Recently, there have been some significant changes to the Recovery Fund. Governor Rick Scott signed House Bill 535, which permits payments to injured homeowner/claimants from the Recovery Fund for Division II license holders. This effectively added: Sheet Metal; Roofing; Class A Air-Conditioning; Class B Air-Conditioning; Class C Air-Conditioning; Mechanical; all Pool/Spa contractors; Plumbing; Underground Utility and Excavation; Solar; and Pollutant Storage Systems to the Recovery Fund. The maximum recovery against Division II contractors is $15,000 per claim and must be based on contracts entered after July 1, 2016. Division II claims may be considered by the CILB beginning January 1, 2017. There is an aggregate cap for Division II claims in the amount of $150,000.00 per licensee.

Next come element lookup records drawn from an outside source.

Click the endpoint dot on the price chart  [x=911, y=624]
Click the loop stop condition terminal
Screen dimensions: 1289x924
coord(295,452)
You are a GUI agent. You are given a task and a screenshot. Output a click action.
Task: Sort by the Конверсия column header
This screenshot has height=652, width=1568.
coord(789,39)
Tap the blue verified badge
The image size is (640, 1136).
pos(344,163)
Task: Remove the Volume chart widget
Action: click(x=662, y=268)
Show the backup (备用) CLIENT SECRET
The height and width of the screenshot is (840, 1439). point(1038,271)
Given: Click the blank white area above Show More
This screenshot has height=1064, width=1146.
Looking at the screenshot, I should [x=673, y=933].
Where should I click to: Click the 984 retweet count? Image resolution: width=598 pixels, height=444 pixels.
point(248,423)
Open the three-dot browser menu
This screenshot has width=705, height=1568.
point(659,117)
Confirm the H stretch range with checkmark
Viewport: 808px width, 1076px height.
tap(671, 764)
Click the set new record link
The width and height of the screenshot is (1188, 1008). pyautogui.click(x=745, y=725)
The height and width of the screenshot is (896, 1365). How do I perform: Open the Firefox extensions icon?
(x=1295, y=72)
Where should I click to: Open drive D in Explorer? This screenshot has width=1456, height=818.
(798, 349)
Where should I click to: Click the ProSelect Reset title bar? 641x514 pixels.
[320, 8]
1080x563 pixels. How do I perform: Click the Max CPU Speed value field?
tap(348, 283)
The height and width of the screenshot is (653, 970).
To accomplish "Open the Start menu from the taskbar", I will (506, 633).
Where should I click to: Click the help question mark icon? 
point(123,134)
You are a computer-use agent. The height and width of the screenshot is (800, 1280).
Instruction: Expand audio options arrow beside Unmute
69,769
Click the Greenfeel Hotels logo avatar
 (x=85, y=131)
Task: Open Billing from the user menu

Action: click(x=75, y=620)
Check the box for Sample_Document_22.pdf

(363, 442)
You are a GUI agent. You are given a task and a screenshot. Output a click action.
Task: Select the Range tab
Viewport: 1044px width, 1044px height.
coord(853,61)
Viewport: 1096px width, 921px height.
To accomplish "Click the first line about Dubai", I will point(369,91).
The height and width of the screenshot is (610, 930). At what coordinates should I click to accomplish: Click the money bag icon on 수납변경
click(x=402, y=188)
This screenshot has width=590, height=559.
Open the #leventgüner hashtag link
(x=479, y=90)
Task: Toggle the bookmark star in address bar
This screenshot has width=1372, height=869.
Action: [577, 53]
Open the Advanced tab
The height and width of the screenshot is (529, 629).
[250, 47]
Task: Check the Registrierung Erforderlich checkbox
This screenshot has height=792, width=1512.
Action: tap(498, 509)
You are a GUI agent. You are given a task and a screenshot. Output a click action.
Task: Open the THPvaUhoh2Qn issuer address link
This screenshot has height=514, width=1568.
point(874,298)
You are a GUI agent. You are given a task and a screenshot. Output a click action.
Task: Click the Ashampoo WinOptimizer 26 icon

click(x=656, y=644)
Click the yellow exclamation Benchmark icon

This change also places new noticing requirements for all Division II contracts. Effective July 1, 2016, all licensed contractors, both Division I and Division II, must ensure that the Florida Homeowner Construction Recovery Fund Notice is contained in their residential construction contracts. All Division II contractors should immediately change their residential construction agreements to include the statutorily required language. The language is below:

FLORIDA HOMEOWNER’S CONSTRUCTION

RECOVERY FUND

PAYMENT, UP TO A LIMITED AMOUNT, MAY BE AVAILABLE FROM THE FLORIDA HOMEOWNERS’ CONSTRUCTION RECOVERY FUND IF YOU LOSE MONEY ON A PROJECT PERFORMED UNDER CONTRACT, WHERE THE LOSS RESULTS FROM SPECIFIED VIOLATIONS OF FLORIDA LAW BY A LICENSED CONTRACTOR. FOR INFORMATION ABOUT THE RECOVERY FUND AND FILING A CLAIM, CONTACT THE FLORIDA CONSTRUCTION INDUSTRY LICENSING BOARD AT THE FOLLOWING TELEPHONE NUMBER AND ADDRESS:

Construction Industry Licensing Board

2601 Blairstone Road

Tallahassee, Florida 32399-1039

(850)487-1395

Note that the DBPR address has recently changed as well, so all old contract forms should be amended to reflect the new address. Failure of license holders to include the required warning language can result in discipline. On the first violation of failure to include this language, the CILB may fine the contractor up to $500, and the moneys will be deposited into the Recovery Fund. On a second or subsequent violation, the CILB shall fine the contractor $1,000 per violation, and the moneys will also be deposited into the Recovery Fund. §489.1425(2), Fla. Stat. (2016).

The Recovery Fund offers aggrieved homeowners some hope of redress and relief from contractor misconduct. An understanding of the Recovery Fund and its processes is imperative as we all know the easy part is obtaining a judgment, but the hard part is collecting on one.